6 SEPTEMBER 2018 – Today, the Fur Free Alliance launched a global campaign with help from Care2 urging fashion brand Prada to join its competitors—including Gucci, Versace, Armani, Michael Kors, Donna Karan, HUGO BOSS and many others—in adopting a fur-free policy. The campaign will take place during fashion weeks in New York City, London, Milan and Paris.
During Fashion Weeks across the globe, Fur Free Alliance asks Prada to Forego Fur
Send an email or sign the Care2 petition letter and show Prada that you care for animals!
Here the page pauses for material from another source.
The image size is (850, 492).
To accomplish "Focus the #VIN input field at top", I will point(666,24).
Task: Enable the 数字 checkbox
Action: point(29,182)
On fur factory farms, wild animals spend their entire lives in wire-bottom cages, deprived of the ability to engage in natural behaviors—only to be killed by gassing or anal-electrocution. In the wild, animals are held in traps for days without food or water until trappers come to retrieve them, often gnawing off their own limb first in a desperate attempt to escape.
Fur production is also environmentally devastating. Fur factory farms and tanneries are extremely harmful to our soil and waterways—pumping waste and the toxic chemicals into the surrounding environment. And the traps responsible for killing wild animals are indiscriminate, often maiming and killing non-target animals, like endangered species and people’s pets. All told, the fur industry is an environmental nightmare.
Now that the majority of consumers want nothing to do with the fur trade, other major fashion brands have announced policies prohibiting the use of fur. And countries, like Norway, the Netherlands and Belgium are distancing themselves from animal cruelty by banning fur farming. As well, major cities from San Francisco to São Paulo have banned the sale of fur and Los Angeles and the United Kingdom, which banned fur farming in 2000, are now looking to ban fur sales as well.
Fur Free Alliance Chairman Joh Vinding says:
“Consumers are supporting companies that care about animal protection, which is why so many of Prada’s competitors have gone fur-free. Prada should join other fashion leaders and go fur-free instead of supporting the extreme animal suffering that is all too common in the fur trade.”